So the expert on communications has invented a machine to chart out laughter - and a new unit of 'aH' to calculate it.

'We have found that children laugh more freely, releasing 10 aH per second, which is about twice as much as an adult,' said Professor Kimura of Kansai University in Osaka.

'Adults tend to calculate whether it's appropriate to laugh, and under those restraints they eventually forget how,' he said yesterday.

'Laughing is like a restart function on a computer. Laughing freely is very important in the course of human evolution,' said Prof Kimura, who believes in 'a shift from a century of wars to a century of humour and tolerance'. He has studied the science of laughter for decades in Osaka, the hub of Japan's stand-up comedy scene.

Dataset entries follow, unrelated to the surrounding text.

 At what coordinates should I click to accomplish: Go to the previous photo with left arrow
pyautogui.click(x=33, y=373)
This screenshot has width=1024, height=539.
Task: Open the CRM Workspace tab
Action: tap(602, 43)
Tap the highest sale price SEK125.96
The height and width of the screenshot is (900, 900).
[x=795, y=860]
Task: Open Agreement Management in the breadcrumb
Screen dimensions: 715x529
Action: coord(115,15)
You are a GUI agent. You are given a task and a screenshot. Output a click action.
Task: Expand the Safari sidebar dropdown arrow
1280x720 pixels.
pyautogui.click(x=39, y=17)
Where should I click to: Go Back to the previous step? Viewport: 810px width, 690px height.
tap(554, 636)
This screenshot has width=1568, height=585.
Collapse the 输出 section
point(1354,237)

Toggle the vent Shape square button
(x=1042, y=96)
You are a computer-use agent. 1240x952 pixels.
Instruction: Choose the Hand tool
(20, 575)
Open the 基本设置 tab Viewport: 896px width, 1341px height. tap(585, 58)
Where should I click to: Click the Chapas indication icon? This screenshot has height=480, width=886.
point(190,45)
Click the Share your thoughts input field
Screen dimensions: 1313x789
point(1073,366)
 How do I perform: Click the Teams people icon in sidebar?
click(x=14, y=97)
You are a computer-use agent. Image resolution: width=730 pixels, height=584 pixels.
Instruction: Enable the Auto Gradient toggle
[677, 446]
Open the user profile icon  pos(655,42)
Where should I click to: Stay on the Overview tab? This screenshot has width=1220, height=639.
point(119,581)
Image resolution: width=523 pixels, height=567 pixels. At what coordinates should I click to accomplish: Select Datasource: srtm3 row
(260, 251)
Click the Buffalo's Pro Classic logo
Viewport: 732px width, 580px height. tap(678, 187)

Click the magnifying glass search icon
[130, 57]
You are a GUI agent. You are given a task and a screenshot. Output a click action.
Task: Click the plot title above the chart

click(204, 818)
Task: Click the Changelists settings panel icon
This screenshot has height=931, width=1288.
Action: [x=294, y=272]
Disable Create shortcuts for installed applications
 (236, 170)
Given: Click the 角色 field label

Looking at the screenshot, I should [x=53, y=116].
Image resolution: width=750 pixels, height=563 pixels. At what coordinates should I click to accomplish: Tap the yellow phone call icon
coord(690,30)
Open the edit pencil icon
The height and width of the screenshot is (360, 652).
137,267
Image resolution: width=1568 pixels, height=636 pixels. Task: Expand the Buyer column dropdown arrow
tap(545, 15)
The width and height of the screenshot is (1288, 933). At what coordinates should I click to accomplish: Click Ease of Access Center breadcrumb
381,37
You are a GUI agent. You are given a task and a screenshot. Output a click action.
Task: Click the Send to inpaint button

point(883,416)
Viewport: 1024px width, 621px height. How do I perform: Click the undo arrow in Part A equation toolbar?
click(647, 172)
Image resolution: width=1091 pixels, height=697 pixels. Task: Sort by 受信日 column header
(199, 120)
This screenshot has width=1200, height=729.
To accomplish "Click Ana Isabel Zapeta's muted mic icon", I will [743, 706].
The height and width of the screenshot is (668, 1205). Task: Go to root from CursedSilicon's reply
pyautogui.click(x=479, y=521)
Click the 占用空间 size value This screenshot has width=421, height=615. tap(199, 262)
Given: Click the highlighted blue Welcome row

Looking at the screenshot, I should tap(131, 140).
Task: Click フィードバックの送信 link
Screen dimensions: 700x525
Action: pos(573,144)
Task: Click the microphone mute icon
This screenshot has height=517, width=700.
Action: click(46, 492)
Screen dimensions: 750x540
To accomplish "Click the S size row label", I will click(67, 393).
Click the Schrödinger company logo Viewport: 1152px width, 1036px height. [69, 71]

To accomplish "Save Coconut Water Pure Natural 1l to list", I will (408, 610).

His theory is that human laughter is produced in four successive emotional stages - letting loose, then deviating from the norm, followed by freely laughing, and then having the laughter overflow.

'I believe there is a circuit in the human brain that creates laughter through these steps to the stage of overflowing,' he said.

To measure laughter, he attaches sensors on the skin of a subject's stomach, particularly the diaphragm, and detects muscle movements. The machine looks 3,000 times a second at electric elements normally produced in the body.

By checking the movement of the diaphragm and other parts of the body, it is possible to see if someone is just pretending to laugh and to distinguish different types of laughter, such as derision and cynicism, the professor said.

He hopes to market the device as a health and amusement gadget and plans to present his findings this summer to the International Society for Humour Studies.